Минчин: Не кажется ли вам фильм затянутым, медленным, то есть там нет вашей динамики обычной, движения…

Михалков: Нет. Разные языки, разное кино. Я считаю, что любое достойное произведение, будь то книга, кино или живопись, – зритель или читатель за них расплачивается своим вниманием. То есть самым дорогим, что есть. Чехов – он требует погружения, времени. Американское кино, которое тащит зрителя за уши и показывает ему это, это, это, на мой взгляд, такое кино химическое. Почему я не люблю длинные планы – потому что я люблю организовывать кадр изнутри, а не организовывать его в монтаже. Эйзенштейн убил кино! То есть не убил, а сделал его коммерческим. Эйзенштейн, придумав монтаж, совершил одно из самых невероятных открытий и в то же самое время злодеяний. Можно снять полное дерьмо, а великий монтажер может из этого сделать все что угодно! Сними это одним куском – и видно, что ты умеешь, что не умеешь, и зритель имеет возможность разглядеть, понять, достоверно это или нет, – тогда совсем другой класс. Это другого уровня доверие зрителю и ответственность перед ним.

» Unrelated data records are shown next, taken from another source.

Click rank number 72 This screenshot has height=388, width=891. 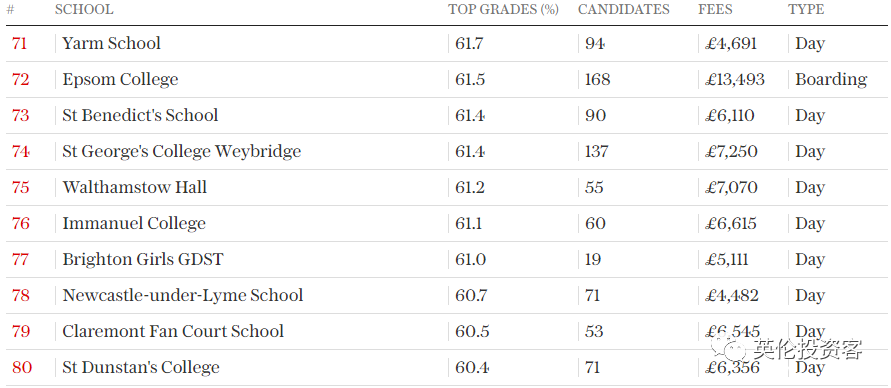20,80
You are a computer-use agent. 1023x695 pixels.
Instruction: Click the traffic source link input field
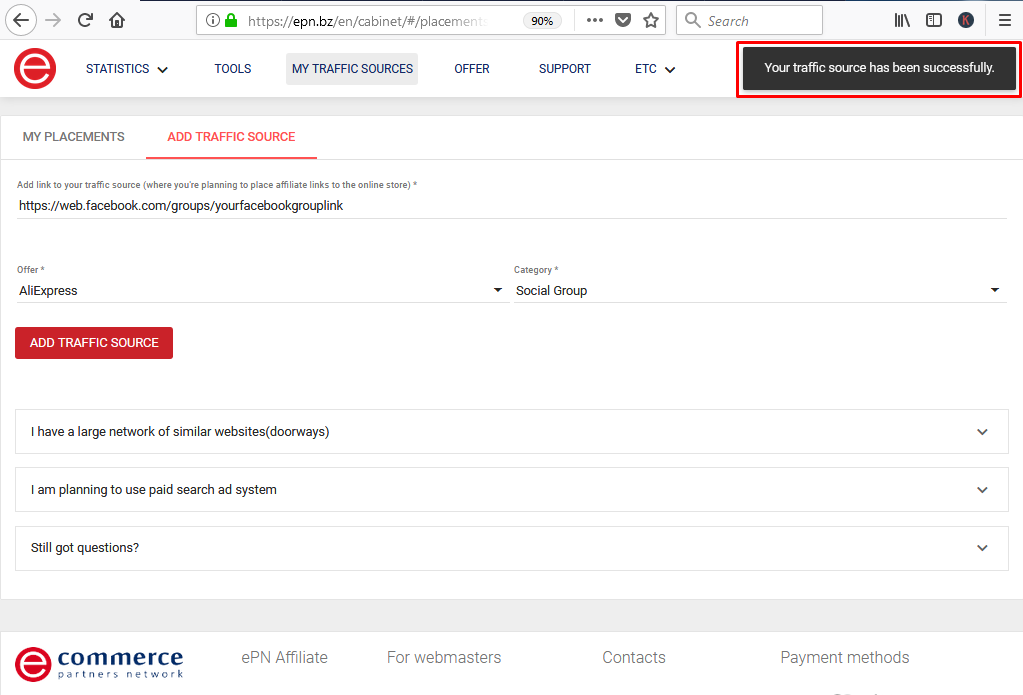(400, 205)
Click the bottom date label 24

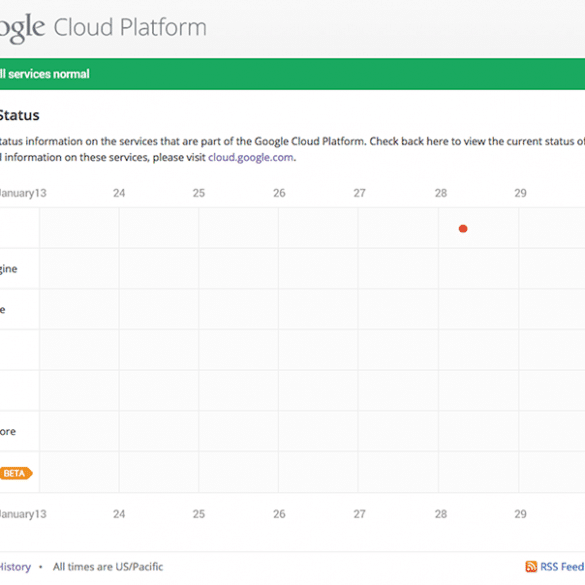coord(119,514)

Минчин: Вы снимаете целыми сценами?

Михалков: Стараюсь. Я люблю видеть рождение эмоции.

Минчин: Такой дилетантский вопрос: сколько может занимать наиболее длинная сцена по времени?

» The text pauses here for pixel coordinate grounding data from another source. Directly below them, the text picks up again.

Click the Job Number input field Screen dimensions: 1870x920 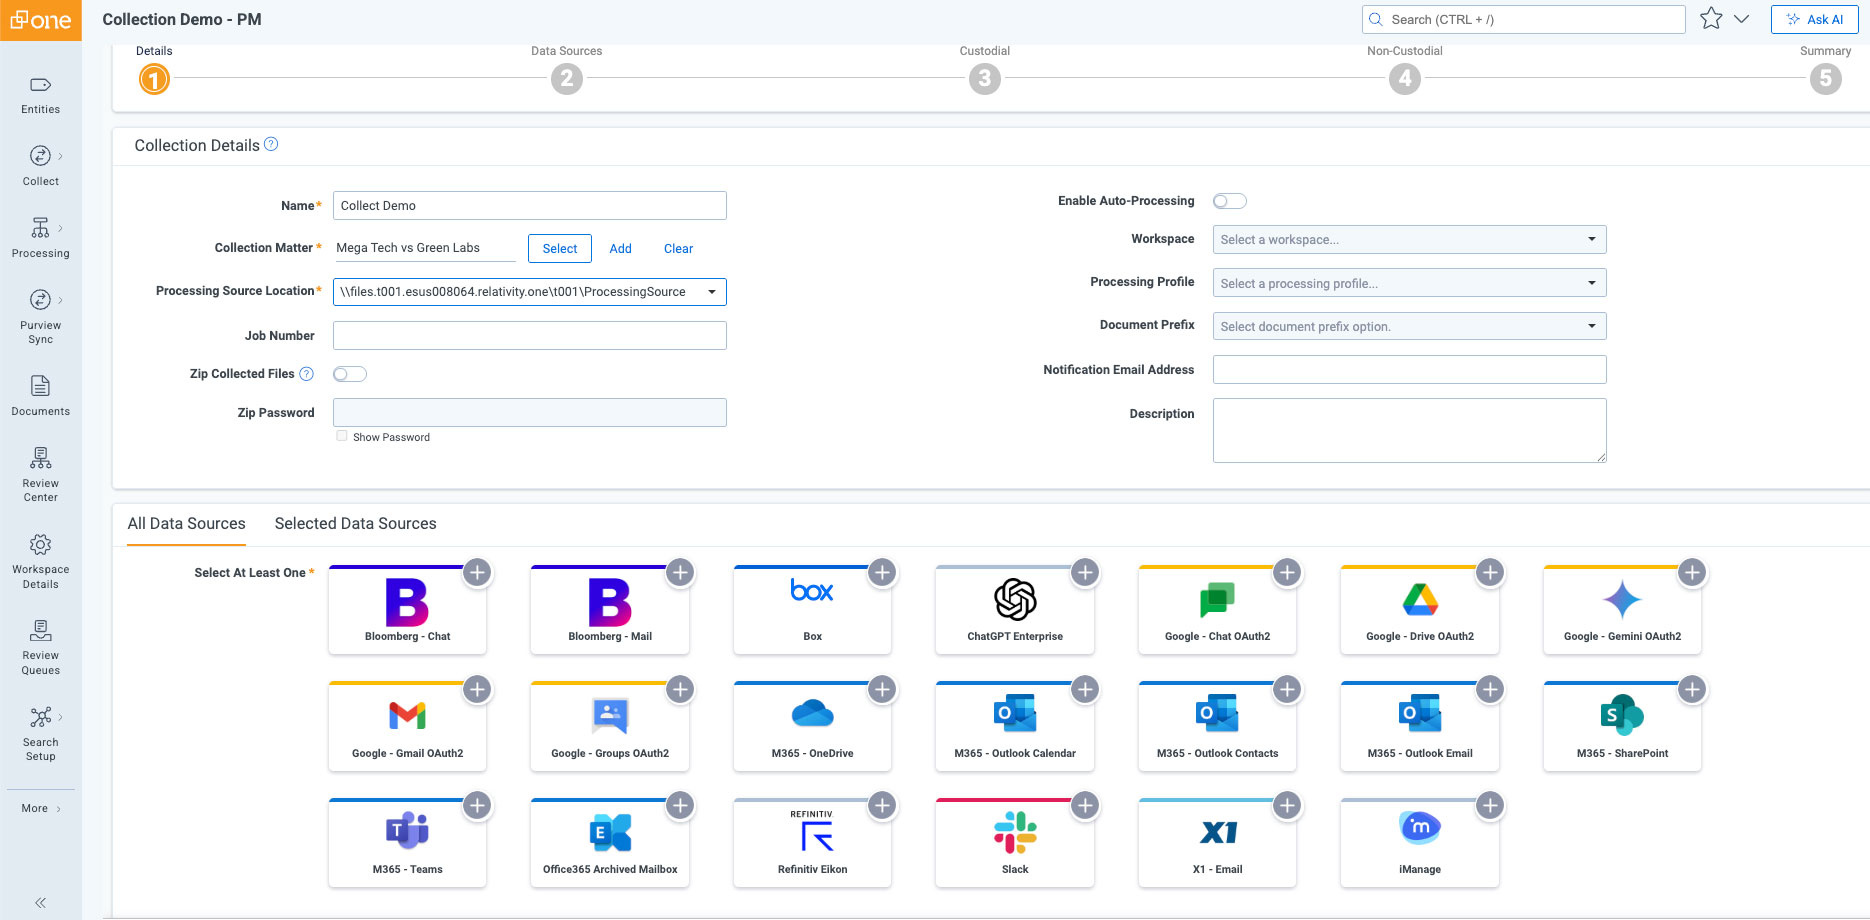[529, 336]
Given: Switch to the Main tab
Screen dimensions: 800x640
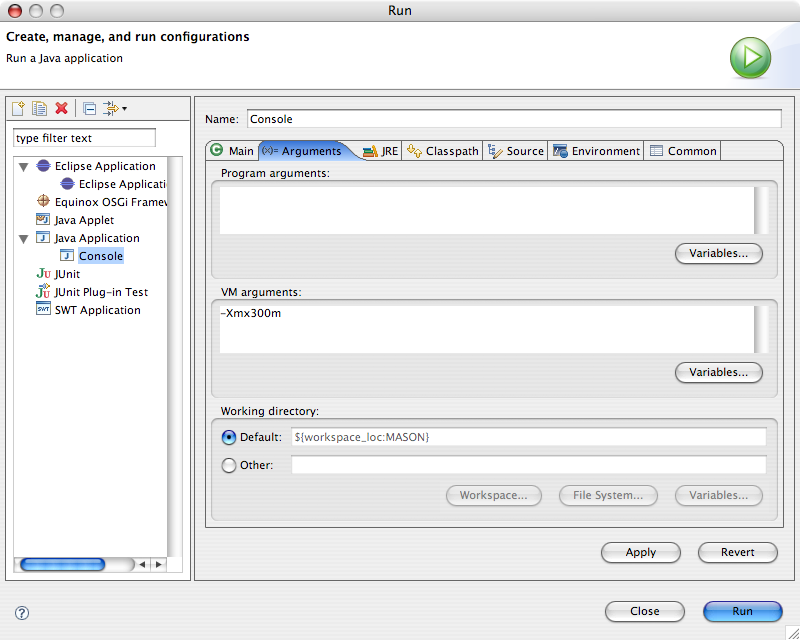Looking at the screenshot, I should [x=232, y=151].

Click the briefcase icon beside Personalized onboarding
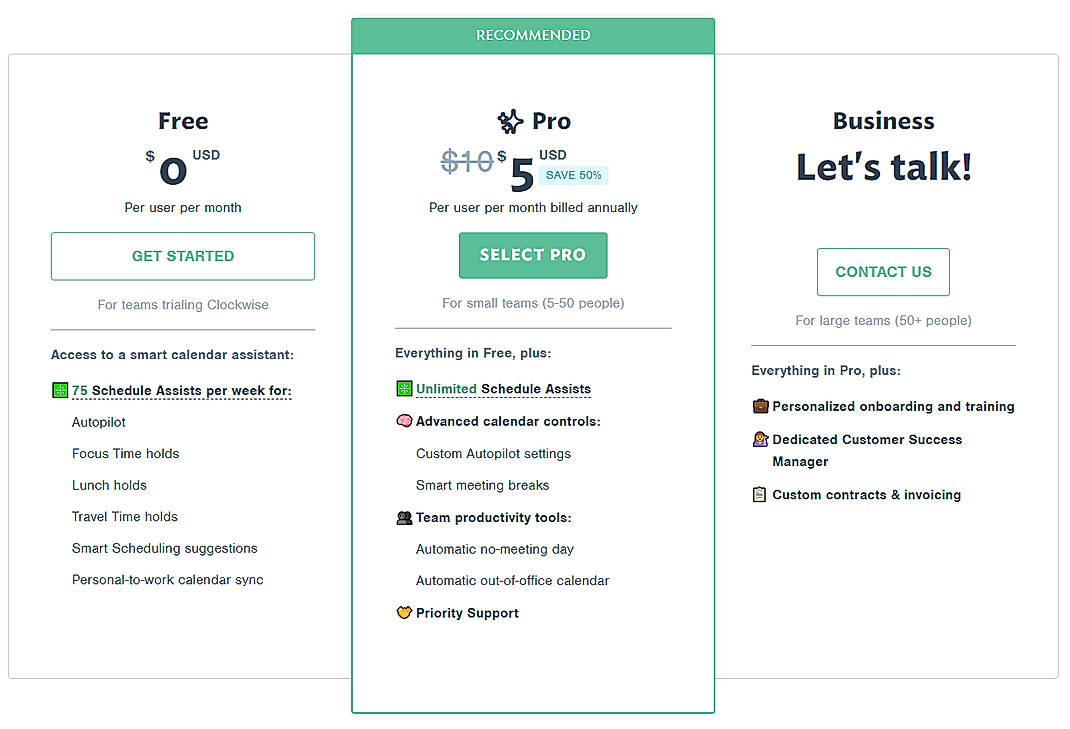point(760,406)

Михалков: Одним куском? Сегодня я снял 270 метров, почти десять минут.

Минчин: Это долго, очень долго. И это хорошо: даешь актерам возможность войти в игру, действие.

Михалков: Как наркотик.

Минчин: Вам нравится чеховская драматургия?

Михалков: Конечно. Мне нравится его атмосфера и абсолютная, постоянная тайна.

Минчин: Почему вы выбрали роман «Обломов»?

Михалков: Не знаю – импульсом было, что я услышал, как Табаков читал по радио главы из романа Гончарова. У меня сразу же возникло желание как-то это экранизировать. Хотя у меня постоянно возникала мысль, и я не мог понять, почему Гончаров хочет, чтобы народ, люди походили на Штольца, а сам любит Обломова. Причем этот раздел потрясающе ясный: все, что связано со Штольцем, намного хуже написано. Он душой чувствует одно, а мозг заставляет руку писать другое.

Минчин: По-моему, правильных героев вообще труднее писать.